▸ **EXERCISE AIM**:
Within the listing, each line that has the string "number" should be copied.

▸ **THE INPUT**:
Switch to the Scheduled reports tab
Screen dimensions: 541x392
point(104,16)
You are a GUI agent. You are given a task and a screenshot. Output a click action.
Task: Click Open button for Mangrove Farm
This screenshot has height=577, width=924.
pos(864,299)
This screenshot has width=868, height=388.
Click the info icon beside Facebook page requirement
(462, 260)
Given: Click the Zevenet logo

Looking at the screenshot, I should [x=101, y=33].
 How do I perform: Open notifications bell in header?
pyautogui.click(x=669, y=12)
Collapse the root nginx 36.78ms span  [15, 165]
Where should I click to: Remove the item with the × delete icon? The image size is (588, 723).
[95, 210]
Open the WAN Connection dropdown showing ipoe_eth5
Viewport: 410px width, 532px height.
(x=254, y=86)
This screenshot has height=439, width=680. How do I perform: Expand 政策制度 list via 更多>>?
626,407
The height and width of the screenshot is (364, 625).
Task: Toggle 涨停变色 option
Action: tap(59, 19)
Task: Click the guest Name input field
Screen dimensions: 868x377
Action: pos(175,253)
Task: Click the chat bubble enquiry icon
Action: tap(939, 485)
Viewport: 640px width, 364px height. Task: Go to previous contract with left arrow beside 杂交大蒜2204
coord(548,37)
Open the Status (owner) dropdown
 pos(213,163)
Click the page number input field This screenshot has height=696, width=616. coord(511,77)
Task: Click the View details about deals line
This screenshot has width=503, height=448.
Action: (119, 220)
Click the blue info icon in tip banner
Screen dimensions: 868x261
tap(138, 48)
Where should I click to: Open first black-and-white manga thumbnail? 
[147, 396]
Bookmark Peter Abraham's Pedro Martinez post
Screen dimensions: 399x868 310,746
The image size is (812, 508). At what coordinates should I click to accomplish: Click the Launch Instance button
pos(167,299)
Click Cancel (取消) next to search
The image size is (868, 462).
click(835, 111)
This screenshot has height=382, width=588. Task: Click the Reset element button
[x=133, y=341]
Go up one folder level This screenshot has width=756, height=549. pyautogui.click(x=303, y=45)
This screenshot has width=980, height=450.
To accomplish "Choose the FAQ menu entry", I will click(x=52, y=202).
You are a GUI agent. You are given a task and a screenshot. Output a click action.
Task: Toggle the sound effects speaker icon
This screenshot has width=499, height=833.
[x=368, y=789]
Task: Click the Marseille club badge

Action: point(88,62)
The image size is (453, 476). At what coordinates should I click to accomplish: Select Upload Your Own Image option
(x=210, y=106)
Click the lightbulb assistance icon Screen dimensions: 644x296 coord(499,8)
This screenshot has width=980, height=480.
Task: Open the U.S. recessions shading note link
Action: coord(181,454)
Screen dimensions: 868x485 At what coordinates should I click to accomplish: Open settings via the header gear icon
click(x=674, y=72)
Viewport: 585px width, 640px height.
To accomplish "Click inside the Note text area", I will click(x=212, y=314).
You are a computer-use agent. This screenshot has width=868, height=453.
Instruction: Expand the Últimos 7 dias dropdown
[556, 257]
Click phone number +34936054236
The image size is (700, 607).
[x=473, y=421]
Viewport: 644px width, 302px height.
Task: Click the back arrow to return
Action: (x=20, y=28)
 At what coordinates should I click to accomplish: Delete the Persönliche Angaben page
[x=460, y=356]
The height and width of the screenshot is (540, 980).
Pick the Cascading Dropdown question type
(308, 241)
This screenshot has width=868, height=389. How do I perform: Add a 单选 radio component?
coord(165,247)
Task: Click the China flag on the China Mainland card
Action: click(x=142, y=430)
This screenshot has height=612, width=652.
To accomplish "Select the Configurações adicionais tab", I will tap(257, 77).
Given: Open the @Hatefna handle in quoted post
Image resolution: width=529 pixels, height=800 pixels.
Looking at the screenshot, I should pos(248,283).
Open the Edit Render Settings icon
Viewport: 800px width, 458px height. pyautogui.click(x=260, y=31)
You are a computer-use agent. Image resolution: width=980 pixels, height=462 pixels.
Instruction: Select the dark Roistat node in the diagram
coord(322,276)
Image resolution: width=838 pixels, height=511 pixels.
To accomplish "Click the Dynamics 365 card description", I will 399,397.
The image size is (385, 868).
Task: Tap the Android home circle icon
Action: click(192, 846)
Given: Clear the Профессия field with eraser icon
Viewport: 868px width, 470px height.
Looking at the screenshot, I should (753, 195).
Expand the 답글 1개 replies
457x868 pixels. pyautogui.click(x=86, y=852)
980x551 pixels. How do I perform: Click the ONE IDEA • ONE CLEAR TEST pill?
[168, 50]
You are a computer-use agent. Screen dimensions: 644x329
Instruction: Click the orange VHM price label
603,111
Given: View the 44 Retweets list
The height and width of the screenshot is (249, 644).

▸ **RESPONSE AREA**:
Click the page number input field This screenshot has height=696, width=616. coord(511,77)
Click phone number +34936054236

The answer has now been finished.